Unless these large retailers in India plan for scale, it will be impossible for them to sustain. They have to have planned growth that has a significant multiplier effect to the number of stores. Shoppers Stop has managed 53 stores in 20 years, and in ten years Big Bazaar has managed 214 stores. That they still have such a small footprint does not seem right. Walmart has 3000 stores in the US. Even Toys "R" Us has around 875 stores in the US. Tesco has 471 super stores in UK which is 80% of the size of Maharashtra. In all formats combined Tesco has almost 3000 stores in the UK. France, which is just around twice the size of Maharashtra has 1200 super and hyper markets of Carrefour. Across formats the number of stores is more than 5500. An Asian country like Taiwan, which is around 12% of the size of Maharashtra has 70 Carrefour stores.

It is clear here that scale is an essential component for survival in organised retail. And, this scale is more about the stores in the same retail format than across formats Given this common knowledge the behaviour of Indian retailers is surprising. McDonald's India has managed to create around 250 restaurants in 15 years and now they plan to double the number in West and South India in the next two years.The message here is that it is okay to have a lower number of outlets now, but without a significant increase in capacity the survival of the organised retail market in India is questionable. 

Saturday, April 23, 2011

Is it really the Kirana?

Foreign FDI has been blocked in multi brand retail on the pretext of protecting the small kirana (mom and pop) stores. Sometimes I wonder if this is the real reason. I strongly believe that the restriction is actually to help the large Indian organised retailers. They are the ones to be first affected by the direct entry of Wal-Marts and Tescos of the world in retailing.
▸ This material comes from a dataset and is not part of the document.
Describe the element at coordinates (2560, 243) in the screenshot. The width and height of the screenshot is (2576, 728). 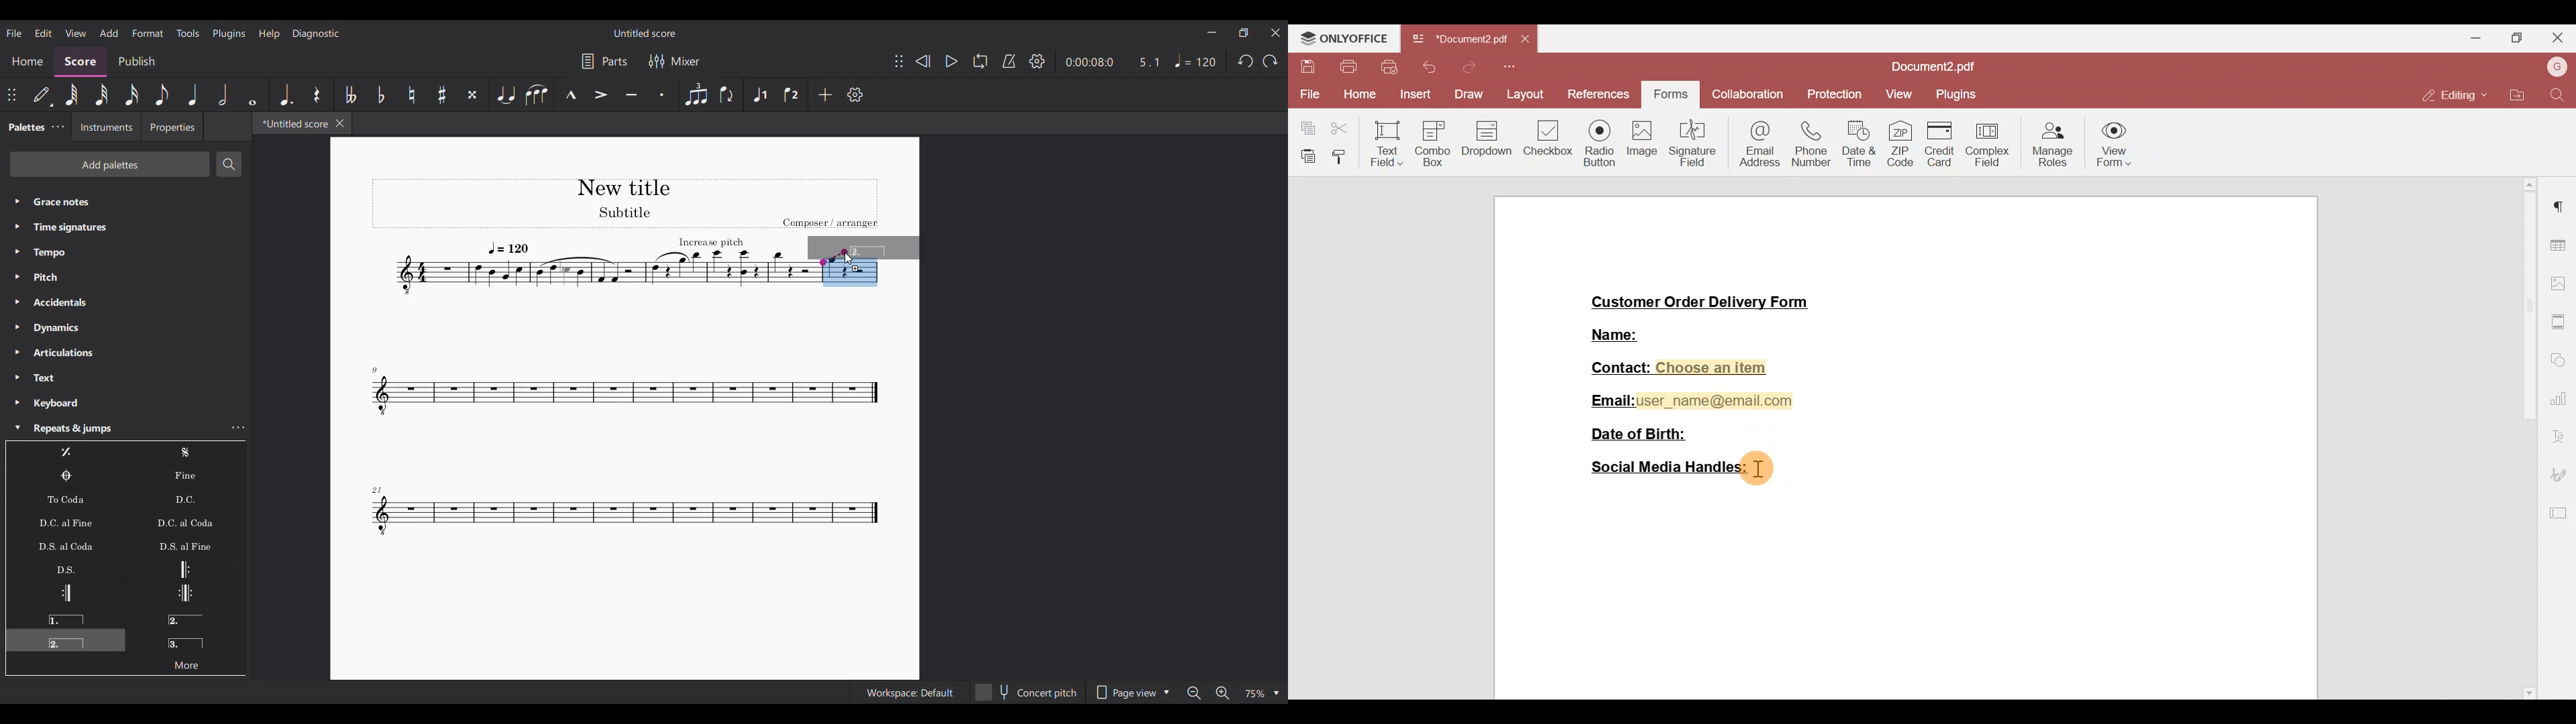
I see `Table settings` at that location.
The typical design of the large foreign retailers is that they have a very strong but investment intensive back end. In order to get good returns from their investments, the stores have to be necessarily large formats. In addition, in one given market there have to be a high number of stores.

The high lease rates in urban areas of India make it impossible for retailers to have many large stores inside the city. The Wal-Mart model of having the store outside the city would be difficult given the traffic and road infrastructure bottlenecks. In rural areas the scale of operations is generally very low. Indians typically do not have a spend oriented culture like the Americans. So, it would be difficult for a retailer to set up and sustain a large store in a Tier 3 city.
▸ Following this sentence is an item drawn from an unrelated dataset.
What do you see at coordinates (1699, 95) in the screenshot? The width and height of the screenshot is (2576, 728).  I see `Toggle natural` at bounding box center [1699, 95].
The kirana stores in India have created a very low cost selling model. A pan shop could sustain itself at a monthly profit of around Rs. 5000 only. This number could be much lower in rural areas. This was not the case in the USA. These players can never be threatened by the foreign retailers. The existing so called organised retailers in India would probably have the most to lose.

Indian organised retailers are still in an experimentation mode. They hastily set up the front end and are now trying to make the back end work. Most have poor systems. Some companies have closed down and most of the rest are not making money. They have tried to copy the IT systems in foreign retail as this can be easily bought. But, the human systems and discipline needed are sadly missing.
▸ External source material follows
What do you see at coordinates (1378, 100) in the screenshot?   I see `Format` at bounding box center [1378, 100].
By getting the government of India to form rules banning the foreign retailers, the organised players seem to be creating space for themselves. Foreign companies wanting to enter India would be forced to tie with the existing Indian players. It clearly seems that the rule has been created in the first place to benefit these large Indian retail players.

Now suddenly there is a talk about relaxing the rule. Nothing has changed for the small kirana owner. But all the large format foreign retailers have already been subdued to partnerships with large Indian firms – this includes Wal-Mart, Tesco, Woolworths, etc. Having done this, and needing more investments, it seems that the large Indian players are now getting the government to allow more direct investment in multi brand retail.